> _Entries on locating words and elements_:
## Begin
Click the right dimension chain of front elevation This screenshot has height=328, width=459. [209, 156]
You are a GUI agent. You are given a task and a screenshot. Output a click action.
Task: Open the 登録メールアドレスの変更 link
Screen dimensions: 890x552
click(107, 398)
## End
> _TASK OBJECTIVE_: Present each line of the items above as a Markdown table with the columns Row and Item line, omitting blank lines.

> _ANSWER IN FULL_:
| Row | Item line |
|---|---|
| 1 | Click the right dimension chain of front elevation This screenshot has height=328, width=459. [209, 156] |
| 2 | You are a GUI agent. You are given a task and a screenshot. Output a click action. |
| 3 | Task: Open the 登録メールアドレスの変更 link |
| 4 | Screen dimensions: 890x552 |
| 5 | click(107, 398) |